**Short exercise**.
Please copy the lines below word for word, leaving every character unchanged.

[Rows of pointing data]
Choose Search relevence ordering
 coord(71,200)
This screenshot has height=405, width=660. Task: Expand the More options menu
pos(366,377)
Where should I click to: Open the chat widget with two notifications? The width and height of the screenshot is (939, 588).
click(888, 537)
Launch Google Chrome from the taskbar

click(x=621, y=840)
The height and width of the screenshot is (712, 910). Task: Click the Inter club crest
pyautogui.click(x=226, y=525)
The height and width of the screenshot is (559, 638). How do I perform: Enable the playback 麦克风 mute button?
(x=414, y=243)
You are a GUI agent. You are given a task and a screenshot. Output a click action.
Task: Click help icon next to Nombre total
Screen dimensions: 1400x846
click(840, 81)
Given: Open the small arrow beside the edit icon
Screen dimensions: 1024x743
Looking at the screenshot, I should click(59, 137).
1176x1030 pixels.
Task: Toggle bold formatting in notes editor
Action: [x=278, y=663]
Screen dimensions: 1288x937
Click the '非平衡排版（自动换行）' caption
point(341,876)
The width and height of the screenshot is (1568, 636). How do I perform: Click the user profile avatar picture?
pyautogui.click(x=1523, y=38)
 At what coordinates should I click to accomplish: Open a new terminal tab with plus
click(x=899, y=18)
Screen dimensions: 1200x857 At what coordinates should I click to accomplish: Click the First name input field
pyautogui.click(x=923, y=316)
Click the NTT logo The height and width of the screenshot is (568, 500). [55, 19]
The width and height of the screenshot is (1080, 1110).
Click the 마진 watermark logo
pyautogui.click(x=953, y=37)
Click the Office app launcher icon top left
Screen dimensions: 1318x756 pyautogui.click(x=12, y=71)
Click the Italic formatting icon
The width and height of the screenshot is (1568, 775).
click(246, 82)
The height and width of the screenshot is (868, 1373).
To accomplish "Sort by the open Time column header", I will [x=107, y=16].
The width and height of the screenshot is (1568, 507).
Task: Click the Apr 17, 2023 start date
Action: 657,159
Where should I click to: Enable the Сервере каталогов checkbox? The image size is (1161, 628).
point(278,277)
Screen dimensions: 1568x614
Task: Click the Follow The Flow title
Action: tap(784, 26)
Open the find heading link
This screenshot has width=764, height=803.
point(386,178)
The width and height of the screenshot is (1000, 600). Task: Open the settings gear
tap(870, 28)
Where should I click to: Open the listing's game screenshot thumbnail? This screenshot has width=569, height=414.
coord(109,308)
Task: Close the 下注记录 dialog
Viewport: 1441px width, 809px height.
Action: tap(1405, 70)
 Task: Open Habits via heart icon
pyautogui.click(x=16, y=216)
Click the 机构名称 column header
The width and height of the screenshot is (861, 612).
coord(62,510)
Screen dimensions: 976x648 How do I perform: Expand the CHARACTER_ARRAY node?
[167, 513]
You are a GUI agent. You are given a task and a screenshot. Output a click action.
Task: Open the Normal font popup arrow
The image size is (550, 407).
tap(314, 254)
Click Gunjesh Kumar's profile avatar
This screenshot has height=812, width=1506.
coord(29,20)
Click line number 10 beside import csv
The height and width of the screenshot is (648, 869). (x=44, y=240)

**Solution for this task**.
Choose Search relevence ordering
 coord(71,200)
This screenshot has height=405, width=660. Task: Expand the More options menu
pos(366,377)
Where should I click to: Open the chat widget with two notifications? The width and height of the screenshot is (939, 588).
click(888, 537)
Launch Google Chrome from the taskbar

click(x=621, y=840)
The height and width of the screenshot is (712, 910). Task: Click the Inter club crest
pyautogui.click(x=226, y=525)
The height and width of the screenshot is (559, 638). How do I perform: Enable the playback 麦克风 mute button?
(x=414, y=243)
You are a GUI agent. You are given a task and a screenshot. Output a click action.
Task: Click help icon next to Nombre total
Screen dimensions: 1400x846
click(840, 81)
Given: Open the small arrow beside the edit icon
Screen dimensions: 1024x743
Looking at the screenshot, I should click(59, 137).
1176x1030 pixels.
Task: Toggle bold formatting in notes editor
Action: [x=278, y=663]
Screen dimensions: 1288x937
Click the '非平衡排版（自动换行）' caption
point(341,876)
The width and height of the screenshot is (1568, 636). How do I perform: Click the user profile avatar picture?
pyautogui.click(x=1523, y=38)
 At what coordinates should I click to accomplish: Open a new terminal tab with plus
click(x=899, y=18)
Screen dimensions: 1200x857 At what coordinates should I click to accomplish: Click the First name input field
pyautogui.click(x=923, y=316)
Click the NTT logo The height and width of the screenshot is (568, 500). [55, 19]
The width and height of the screenshot is (1080, 1110).
Click the 마진 watermark logo
pyautogui.click(x=953, y=37)
Click the Office app launcher icon top left
Screen dimensions: 1318x756 pyautogui.click(x=12, y=71)
Click the Italic formatting icon
The width and height of the screenshot is (1568, 775).
click(246, 82)
The height and width of the screenshot is (868, 1373).
To accomplish "Sort by the open Time column header", I will [x=107, y=16].
The width and height of the screenshot is (1568, 507).
Task: Click the Apr 17, 2023 start date
Action: 657,159
Where should I click to: Enable the Сервере каталогов checkbox? The image size is (1161, 628).
point(278,277)
Screen dimensions: 1568x614
Task: Click the Follow The Flow title
Action: tap(784, 26)
Open the find heading link
This screenshot has width=764, height=803.
point(386,178)
The width and height of the screenshot is (1000, 600). Task: Open the settings gear
tap(870, 28)
Where should I click to: Open the listing's game screenshot thumbnail? This screenshot has width=569, height=414.
coord(109,308)
Task: Close the 下注记录 dialog
Viewport: 1441px width, 809px height.
Action: tap(1405, 70)
 Task: Open Habits via heart icon
pyautogui.click(x=16, y=216)
Click the 机构名称 column header
The width and height of the screenshot is (861, 612).
coord(62,510)
Screen dimensions: 976x648 How do I perform: Expand the CHARACTER_ARRAY node?
[167, 513]
You are a GUI agent. You are given a task and a screenshot. Output a click action.
Task: Open the Normal font popup arrow
The image size is (550, 407).
tap(314, 254)
Click Gunjesh Kumar's profile avatar
This screenshot has height=812, width=1506.
coord(29,20)
Click line number 10 beside import csv
The height and width of the screenshot is (648, 869). (x=44, y=240)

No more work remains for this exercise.